CONSIGNE A => Selon l'extrait du document, quelles qualités sont associées à Jin ?
CONSIGNE B => Modifiez le passage de l'extrait du document compris entre « 2.        Yu   la » et « sincérité, la spontanéité. » inclus, en y remplaçant « bienveillance » par « bonté ».

EXTRAIT DU DOCUMENT =>
===
J'aime beaucoup une phrase de Joël : "la pratique doit vous nourrir" au sens de : vous rassasier-satisfaire en fournissant de la matière à travailler et de vous faire grandir.

Vous trouverez ci dessous une liste traditionnelle des qualités recherchées :

1.        Gi : justes décision et attitude, la vérité. Rectitude.

2.        Yu   la bravoure.

3.        Jin : l'amour universel, la bienveillance et la compassion.

4.        Rei : l'action juste (une qualité essentielle), la courtoisie.

5.        Makoto : la sincérité, la spontanéité.

6.        Melyo : l'honneur.

7        Chugo l loyauté.
===
DOCUMENTS FOURNIS =>

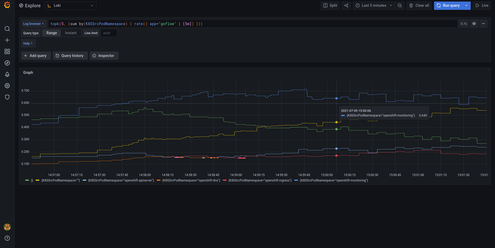
Task: Open the Search icon in sidebar
Action: pyautogui.click(x=7, y=29)
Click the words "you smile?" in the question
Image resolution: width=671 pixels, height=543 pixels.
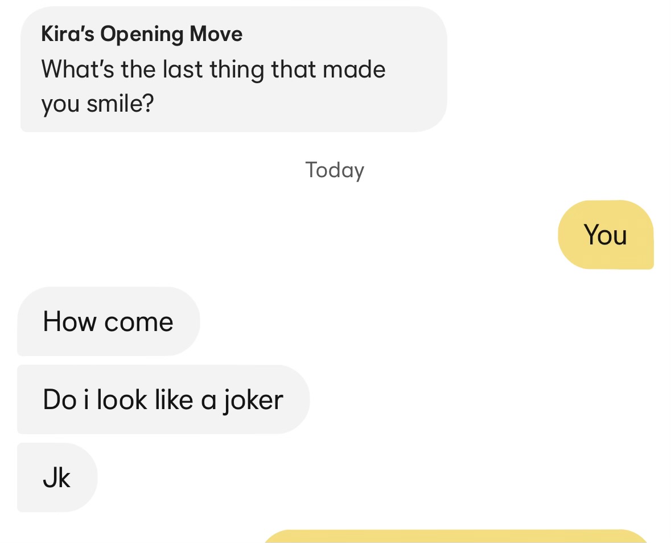pos(97,104)
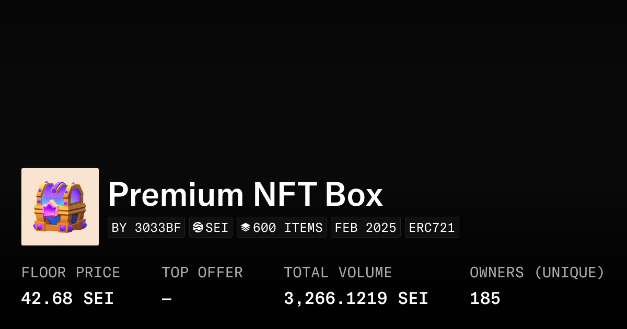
===
CORRIGÉ A => L'amour universel, la bienveillance et la compassion.

CORRIGÉ B =>
2.        Yu   la bravoure.

3.        Jin : l'amour universel, la bonté et la compassion.

4.        Rei : l'action juste (une qualité essentielle), la courtoisie.

5.        Makoto : la sincérité, la spontanéité.